=== GOAL OF THE EXERCISE ===
Exact repetition is the task: copy every entry below.

[Saved entries]
=== Section Start ===

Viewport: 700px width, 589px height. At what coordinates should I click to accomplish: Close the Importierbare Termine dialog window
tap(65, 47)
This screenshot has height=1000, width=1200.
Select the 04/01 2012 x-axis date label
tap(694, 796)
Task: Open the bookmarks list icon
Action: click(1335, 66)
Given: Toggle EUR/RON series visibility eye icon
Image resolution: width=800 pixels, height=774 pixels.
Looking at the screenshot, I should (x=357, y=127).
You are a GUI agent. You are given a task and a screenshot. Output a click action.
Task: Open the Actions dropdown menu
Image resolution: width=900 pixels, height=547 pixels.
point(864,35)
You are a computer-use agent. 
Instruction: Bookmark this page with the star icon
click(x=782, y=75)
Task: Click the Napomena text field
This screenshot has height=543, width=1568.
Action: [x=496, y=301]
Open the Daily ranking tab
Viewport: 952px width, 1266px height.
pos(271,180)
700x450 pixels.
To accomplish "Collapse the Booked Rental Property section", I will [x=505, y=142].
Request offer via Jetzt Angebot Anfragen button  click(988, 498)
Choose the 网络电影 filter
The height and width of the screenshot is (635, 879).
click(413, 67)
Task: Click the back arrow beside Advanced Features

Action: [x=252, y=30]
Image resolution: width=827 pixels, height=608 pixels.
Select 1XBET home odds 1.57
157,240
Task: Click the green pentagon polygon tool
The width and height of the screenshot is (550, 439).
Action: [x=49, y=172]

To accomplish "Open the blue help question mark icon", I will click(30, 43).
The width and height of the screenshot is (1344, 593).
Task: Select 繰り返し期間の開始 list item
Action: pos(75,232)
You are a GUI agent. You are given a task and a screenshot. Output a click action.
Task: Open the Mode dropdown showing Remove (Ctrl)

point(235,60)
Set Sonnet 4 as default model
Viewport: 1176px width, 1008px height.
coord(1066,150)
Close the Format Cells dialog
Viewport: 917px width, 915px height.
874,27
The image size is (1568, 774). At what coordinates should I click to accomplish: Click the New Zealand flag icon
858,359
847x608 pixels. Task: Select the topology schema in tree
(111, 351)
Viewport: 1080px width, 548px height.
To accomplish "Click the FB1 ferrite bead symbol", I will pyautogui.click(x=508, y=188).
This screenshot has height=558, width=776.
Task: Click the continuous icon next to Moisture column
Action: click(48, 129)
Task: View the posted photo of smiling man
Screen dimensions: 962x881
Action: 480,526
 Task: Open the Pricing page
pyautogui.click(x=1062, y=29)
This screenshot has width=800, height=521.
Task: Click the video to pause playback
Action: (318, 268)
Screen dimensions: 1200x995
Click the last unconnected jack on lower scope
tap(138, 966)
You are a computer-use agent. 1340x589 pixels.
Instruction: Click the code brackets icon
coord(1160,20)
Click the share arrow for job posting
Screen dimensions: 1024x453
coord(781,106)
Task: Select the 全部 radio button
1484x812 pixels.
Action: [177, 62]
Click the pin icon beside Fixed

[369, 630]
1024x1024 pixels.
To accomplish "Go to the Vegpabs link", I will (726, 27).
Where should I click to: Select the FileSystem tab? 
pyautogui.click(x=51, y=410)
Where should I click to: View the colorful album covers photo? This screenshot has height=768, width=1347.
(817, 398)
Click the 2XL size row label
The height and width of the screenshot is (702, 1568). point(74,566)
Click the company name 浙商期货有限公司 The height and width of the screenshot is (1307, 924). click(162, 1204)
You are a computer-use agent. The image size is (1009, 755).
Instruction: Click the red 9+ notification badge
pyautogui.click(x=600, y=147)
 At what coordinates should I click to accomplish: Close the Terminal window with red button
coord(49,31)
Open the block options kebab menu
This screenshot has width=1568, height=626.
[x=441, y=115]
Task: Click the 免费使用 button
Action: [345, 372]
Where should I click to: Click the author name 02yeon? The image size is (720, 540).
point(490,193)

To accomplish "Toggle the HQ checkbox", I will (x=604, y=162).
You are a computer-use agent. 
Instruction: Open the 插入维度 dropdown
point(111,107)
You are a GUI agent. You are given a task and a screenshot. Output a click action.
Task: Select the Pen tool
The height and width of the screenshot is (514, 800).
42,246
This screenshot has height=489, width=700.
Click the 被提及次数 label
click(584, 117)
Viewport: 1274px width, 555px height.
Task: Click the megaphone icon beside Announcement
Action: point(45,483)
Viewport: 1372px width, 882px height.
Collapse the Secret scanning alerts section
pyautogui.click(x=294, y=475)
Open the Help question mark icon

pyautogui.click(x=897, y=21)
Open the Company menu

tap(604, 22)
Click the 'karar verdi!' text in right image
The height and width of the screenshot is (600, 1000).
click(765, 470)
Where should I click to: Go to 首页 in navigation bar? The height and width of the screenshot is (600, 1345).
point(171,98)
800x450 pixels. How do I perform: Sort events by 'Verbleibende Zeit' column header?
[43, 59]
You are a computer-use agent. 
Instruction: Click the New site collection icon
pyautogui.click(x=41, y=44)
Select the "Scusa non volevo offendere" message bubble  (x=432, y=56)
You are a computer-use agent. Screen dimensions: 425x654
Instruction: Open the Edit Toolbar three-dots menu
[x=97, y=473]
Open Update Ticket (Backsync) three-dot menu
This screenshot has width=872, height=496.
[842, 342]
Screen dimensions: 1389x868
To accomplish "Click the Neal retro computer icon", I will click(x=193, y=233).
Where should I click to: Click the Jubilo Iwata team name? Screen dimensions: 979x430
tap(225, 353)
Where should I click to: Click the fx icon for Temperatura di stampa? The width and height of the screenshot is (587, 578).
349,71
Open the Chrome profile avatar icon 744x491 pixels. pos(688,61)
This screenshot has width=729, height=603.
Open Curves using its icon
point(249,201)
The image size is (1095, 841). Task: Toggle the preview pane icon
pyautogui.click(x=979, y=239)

=== Section End ===

=== EXERCISE OUTPUT ===
Viewport: 700px width, 589px height. At what coordinates should I click to accomplish: Close the Importierbare Termine dialog window
tap(65, 47)
This screenshot has height=1000, width=1200.
Select the 04/01 2012 x-axis date label
tap(694, 796)
Task: Open the bookmarks list icon
Action: click(1335, 66)
Given: Toggle EUR/RON series visibility eye icon
Image resolution: width=800 pixels, height=774 pixels.
Looking at the screenshot, I should (x=357, y=127).
You are a GUI agent. You are given a task and a screenshot. Output a click action.
Task: Open the Actions dropdown menu
Image resolution: width=900 pixels, height=547 pixels.
point(864,35)
You are a computer-use agent. 
Instruction: Bookmark this page with the star icon
click(x=782, y=75)
Task: Click the Napomena text field
This screenshot has height=543, width=1568.
Action: [x=496, y=301]
Open the Daily ranking tab
Viewport: 952px width, 1266px height.
pos(271,180)
700x450 pixels.
To accomplish "Collapse the Booked Rental Property section", I will [x=505, y=142].
Request offer via Jetzt Angebot Anfragen button  click(988, 498)
Choose the 网络电影 filter
The height and width of the screenshot is (635, 879).
click(413, 67)
Task: Click the back arrow beside Advanced Features

Action: [x=252, y=30]
Image resolution: width=827 pixels, height=608 pixels.
Select 1XBET home odds 1.57
157,240
Task: Click the green pentagon polygon tool
The width and height of the screenshot is (550, 439).
Action: [x=49, y=172]

To accomplish "Open the blue help question mark icon", I will click(30, 43).
The width and height of the screenshot is (1344, 593).
Task: Select 繰り返し期間の開始 list item
Action: pos(75,232)
You are a GUI agent. You are given a task and a screenshot. Output a click action.
Task: Open the Mode dropdown showing Remove (Ctrl)

point(235,60)
Set Sonnet 4 as default model
Viewport: 1176px width, 1008px height.
coord(1066,150)
Close the Format Cells dialog
Viewport: 917px width, 915px height.
874,27
The image size is (1568, 774). At what coordinates should I click to accomplish: Click the New Zealand flag icon
858,359
847x608 pixels. Task: Select the topology schema in tree
(111, 351)
Viewport: 1080px width, 548px height.
To accomplish "Click the FB1 ferrite bead symbol", I will pyautogui.click(x=508, y=188).
This screenshot has height=558, width=776.
Task: Click the continuous icon next to Moisture column
Action: click(48, 129)
Task: View the posted photo of smiling man
Screen dimensions: 962x881
Action: 480,526
 Task: Open the Pricing page
pyautogui.click(x=1062, y=29)
This screenshot has width=800, height=521.
Task: Click the video to pause playback
Action: (318, 268)
Screen dimensions: 1200x995
Click the last unconnected jack on lower scope
tap(138, 966)
You are a computer-use agent. 1340x589 pixels.
Instruction: Click the code brackets icon
coord(1160,20)
Click the share arrow for job posting
Screen dimensions: 1024x453
coord(781,106)
Task: Select the 全部 radio button
1484x812 pixels.
Action: [177, 62]
Click the pin icon beside Fixed

[369, 630]
1024x1024 pixels.
To accomplish "Go to the Vegpabs link", I will (726, 27).
Where should I click to: Select the FileSystem tab? 
pyautogui.click(x=51, y=410)
Where should I click to: View the colorful album covers photo? This screenshot has height=768, width=1347.
(817, 398)
Click the 2XL size row label
The height and width of the screenshot is (702, 1568). point(74,566)
Click the company name 浙商期货有限公司 The height and width of the screenshot is (1307, 924). click(162, 1204)
You are a computer-use agent. The image size is (1009, 755).
Instruction: Click the red 9+ notification badge
pyautogui.click(x=600, y=147)
 At what coordinates should I click to accomplish: Close the Terminal window with red button
coord(49,31)
Open the block options kebab menu
This screenshot has width=1568, height=626.
[x=441, y=115]
Task: Click the 免费使用 button
Action: [345, 372]
Where should I click to: Click the author name 02yeon? The image size is (720, 540).
point(490,193)

To accomplish "Toggle the HQ checkbox", I will (x=604, y=162).
You are a computer-use agent. 
Instruction: Open the 插入维度 dropdown
point(111,107)
You are a GUI agent. You are given a task and a screenshot. Output a click action.
Task: Select the Pen tool
The height and width of the screenshot is (514, 800).
42,246
This screenshot has height=489, width=700.
Click the 被提及次数 label
click(584, 117)
Viewport: 1274px width, 555px height.
Task: Click the megaphone icon beside Announcement
Action: point(45,483)
Viewport: 1372px width, 882px height.
Collapse the Secret scanning alerts section
pyautogui.click(x=294, y=475)
Open the Help question mark icon

pyautogui.click(x=897, y=21)
Open the Company menu

tap(604, 22)
Click the 'karar verdi!' text in right image
The height and width of the screenshot is (600, 1000).
click(765, 470)
Where should I click to: Go to 首页 in navigation bar? The height and width of the screenshot is (600, 1345).
point(171,98)
800x450 pixels. How do I perform: Sort events by 'Verbleibende Zeit' column header?
[43, 59]
You are a computer-use agent. 
Instruction: Click the New site collection icon
pyautogui.click(x=41, y=44)
Select the "Scusa non volevo offendere" message bubble  (x=432, y=56)
You are a computer-use agent. Screen dimensions: 425x654
Instruction: Open the Edit Toolbar three-dots menu
[x=97, y=473]
Open Update Ticket (Backsync) three-dot menu
This screenshot has width=872, height=496.
[842, 342]
Screen dimensions: 1389x868
To accomplish "Click the Neal retro computer icon", I will click(x=193, y=233).
Where should I click to: Click the Jubilo Iwata team name? Screen dimensions: 979x430
tap(225, 353)
Where should I click to: Click the fx icon for Temperatura di stampa? The width and height of the screenshot is (587, 578).
349,71
Open the Chrome profile avatar icon 744x491 pixels. pos(688,61)
This screenshot has width=729, height=603.
Open Curves using its icon
point(249,201)
The image size is (1095, 841). Task: Toggle the preview pane icon
pyautogui.click(x=979, y=239)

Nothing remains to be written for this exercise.